Stated exercise :: Update the Kristiyan Koev biography from "Kristiyan Koev (Maestro" up to and including "of Art (ISA)." by putting "Conservatory" in place of "Conservatoire", and write out that stretch again.

Passage provided ::
------------------------------------------------------------------------

Kristiyan Koev (Maestro Kristiyan Koev; Bulgarian: Кристиян Коев; 1 July 1970) is a Bulgarian flutist. Maestro Koev is also known as "Kristiyan Koev – The Golden Flute".

He was born in Sofia in a family of flutists. Both his parents are world-famous flutists-Nikolay Koev and Rositza Ivanova. His father is flutist and member of the Eolina quartet-the only one of its kind .His mother is the only flutist in the world who made a record of Leo Brouwer concert..
Kristiyan Koev spent his childhood in Havana, Cuba. His stepfather was Manuel Duchesne Cuzán  – professor at Alejandro García Caturla Conservatoire, General Director of the National Symphonic Orchestra of Cuba, Chief of the Musical Department of Symphonic Music from the Management Music at the Ministry of Culture, also head of the staff of Orchestral Direction at the Superior Institute of Art (ISA).

Education
He enrolled at the school of music “Liubomir Pipkov”, Sofia to study flute. After graduating from the music school he started music lessons in Paris, France, with the famous flutist Aurèle Nicolet.

------------------------------------------------------------------------

Excerpted data ::

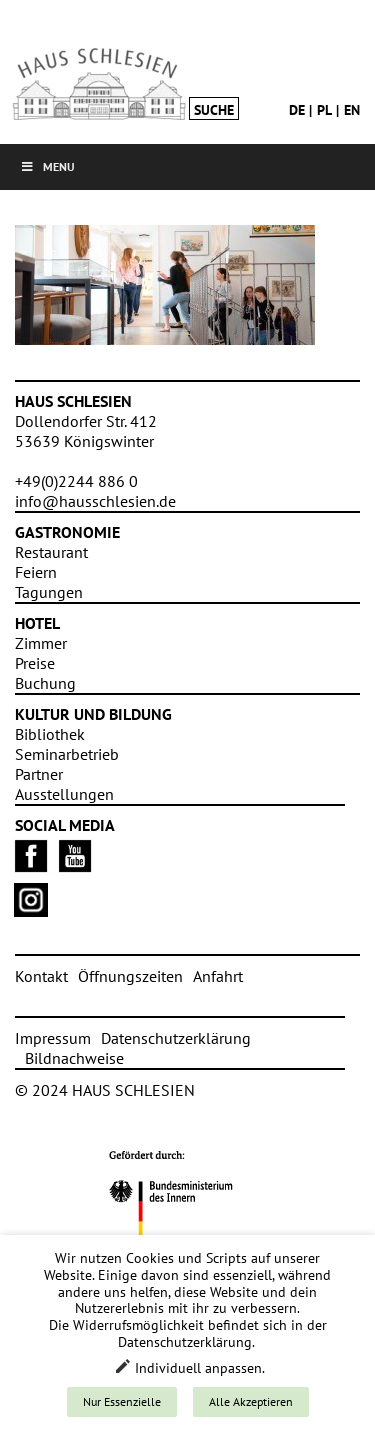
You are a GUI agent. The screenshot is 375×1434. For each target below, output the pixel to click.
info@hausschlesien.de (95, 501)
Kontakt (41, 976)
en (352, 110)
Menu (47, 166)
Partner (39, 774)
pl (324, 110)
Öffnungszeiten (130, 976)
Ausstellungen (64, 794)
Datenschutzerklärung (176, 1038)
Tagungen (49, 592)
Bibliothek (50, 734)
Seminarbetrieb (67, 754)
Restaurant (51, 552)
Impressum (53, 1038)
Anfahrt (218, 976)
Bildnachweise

------------------------------------------------------------------------

Output for this exercise ::
Kristiyan Koev (Maestro Kristiyan Koev; Bulgarian: Кристиян Коев; 1 July 1970) is a Bulgarian flutist. Maestro Koev is also known as "Kristiyan Koev – The Golden Flute".

He was born in Sofia in a family of flutists. Both his parents are world-famous flutists-Nikolay Koev and Rositza Ivanova. His father is flutist and member of the Eolina quartet-the only one of its kind .His mother is the only flutist in the world who made a record of Leo Brouwer concert..
Kristiyan Koev spent his childhood in Havana, Cuba. His stepfather was Manuel Duchesne Cuzán  – professor at Alejandro García Caturla Conservatory, General Director of the National Symphonic Orchestra of Cuba, Chief of the Musical Department of Symphonic Music from the Management Music at the Ministry of Culture, also head of the staff of Orchestral Direction at the Superior Institute of Art (ISA).